▸ Stated task a:
Return every line of the dataset rows that follow the article, reproducing them exactly and omitting the pictures.

▸ Source document:
"""
The government called Singer, 58, of Newport Beach, Calif., the mastermind of the scheme. He ran a college counseling and preparation business called The Edge College and Career Network LLC, which was known as The Key, and the nonprofit Key Worldwide Foundation, which the government says was nothing more than a sham organization that laundered the millions Singer’s company took in. Singer, who cooperated with federal agents during the investigation, was expected to plead guilty Tuesday to racketeering conspiracy, money laundering and other crimes.

In once instance, according to the court documents, Singer accepted a $1.2 million payment from a parent to secure a students’ admission to Yale.

More parents could be indicted as the investigation continues. …

“As the indictment makes clear, the Department of Justice believes that Yale has been the victim of a crime perpetrated by its former women’s soccer coach,” Yale spokesman Thomas Conroy said Tuesday. “The university has cooperated fully in the investigation and will continue to cooperate as the case moves forward.”

The government said it was tipped to the scheme while in the midst of an unrelated investigation.

There were three elements to the scheme: bribing SAT or ACT exam administrators to allow a person to secretly take the test in the place of a student, or to correct the student’s answers; pay bribes to university athletic coaches and administrators to have students admitted under the guise of being recruited as athletes, and using the facade of Singer’s charitable foundation to launder money and pay bribes. Some would then deduct on their taxes payments made to the phony foundation.

Longtime Yale coach Rudy Meredith, who resigned in November, is accused of accepting a $400,000 check from the family of a Yale applicant he ensured would be admitted to the university as part of the women’s soccer team, according to court documents. Meredith, who is accused of working in concert with Singer, has agreed to plead guilty to wire fraud, honest services wire fraud, and conspiracy and has been cooperating with the government’s investigation since April 2018 with the hope of receiving leniency when he is sentenced, according to the government.

“Beginning in or about 2015, Meredith agreed with Singer and others known and unknown to the United States Attorney to accept bribes in exchange for designating applicants to Yale as recruits for the Yale women’s soccer team, and thereby facilitating their admission to the university, in violation of the duty of honest services he owed to Yale as his employer,” according to court documents.
"""
▸ Stated task b:
From the article on the college admissions bribery scheme, retype the stretch from "There were three" through "the phony foundation." with no changes.

Dataset items
"""
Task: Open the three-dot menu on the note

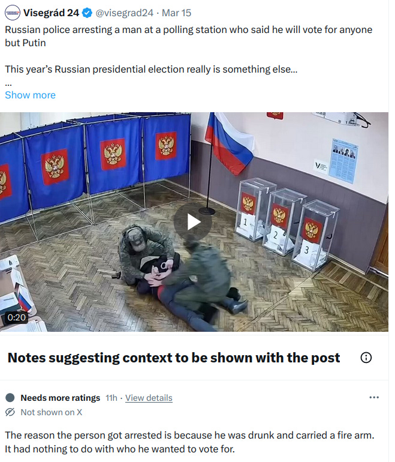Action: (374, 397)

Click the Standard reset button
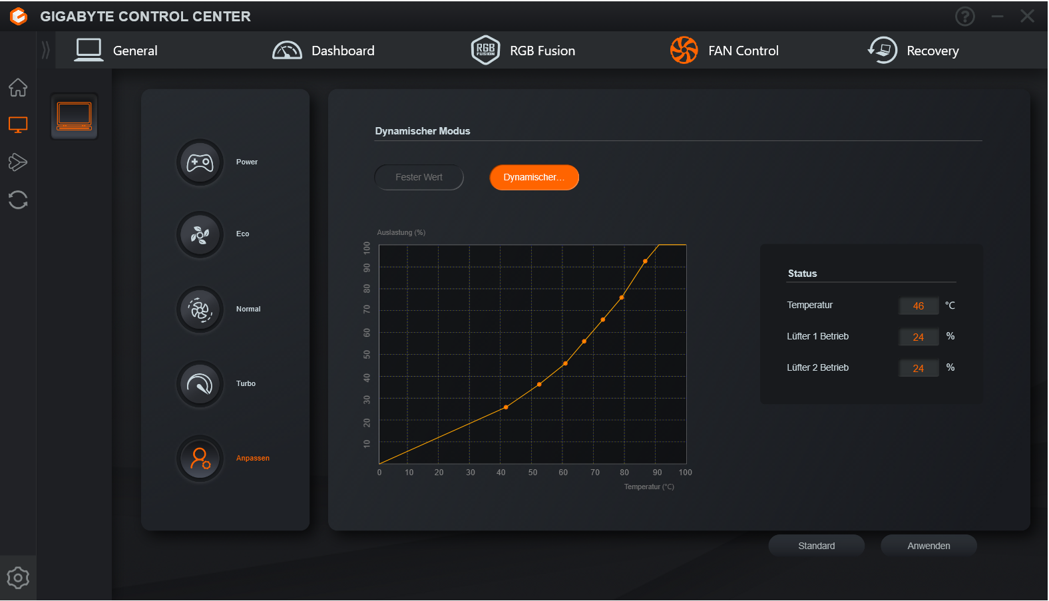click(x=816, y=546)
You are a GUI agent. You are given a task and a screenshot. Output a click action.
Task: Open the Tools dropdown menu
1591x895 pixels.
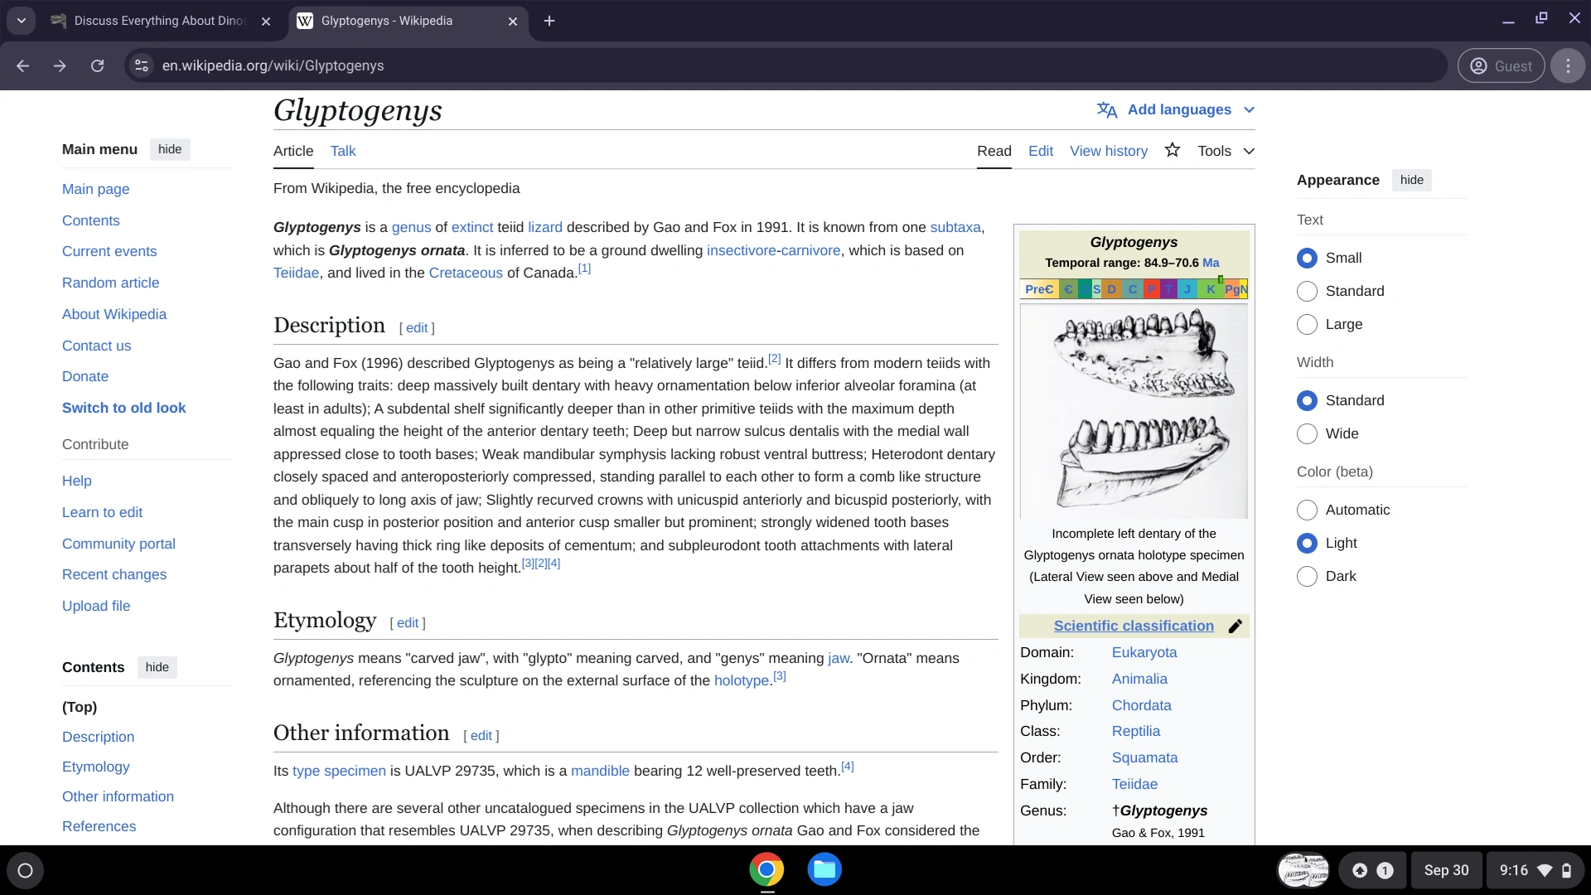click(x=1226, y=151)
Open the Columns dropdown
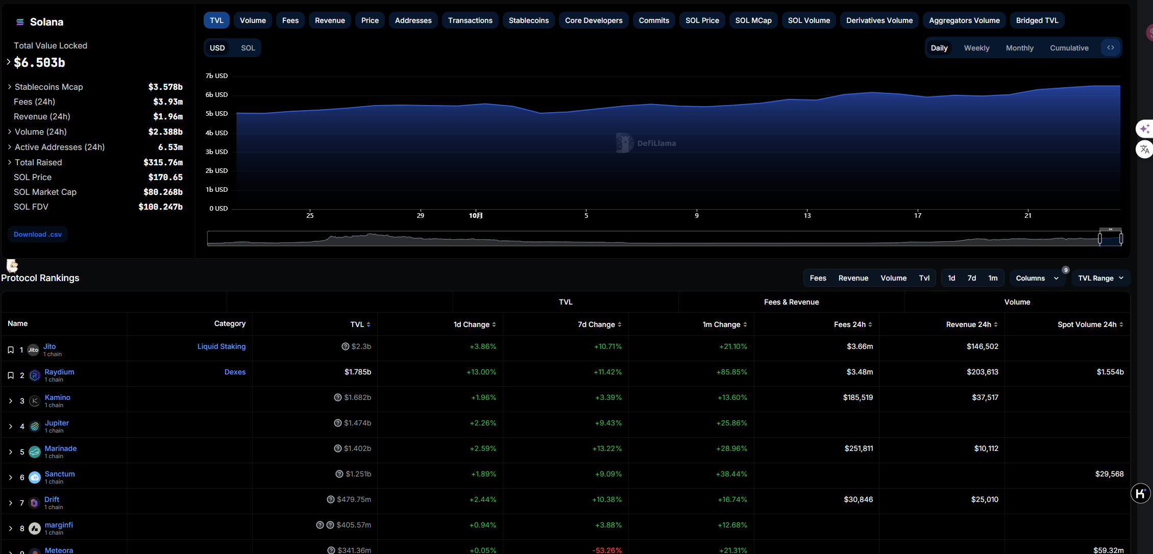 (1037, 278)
"""
▸ Correct output a:
Task: Open the three-dot menu on the note

Action: (374, 397)

Click the Standard reset button
click(x=816, y=546)
You are a GUI agent. You are given a task and a screenshot. Output a click action.
Task: Open the Tools dropdown menu
1591x895 pixels.
click(x=1226, y=151)
Open the Columns dropdown
 (1037, 278)

▸ Correct output b:
There were three elements to the scheme: bribing SAT or ACT exam administrators to allow a person to secretly take the test in the place of a student, or to correct the student’s answers; pay bribes to university athletic coaches and administrators to have students admitted under the guise of being recruited as athletes, and using the facade of Singer’s charitable foundation to launder money and pay bribes. Some would then deduct on their taxes payments made to the phony foundation.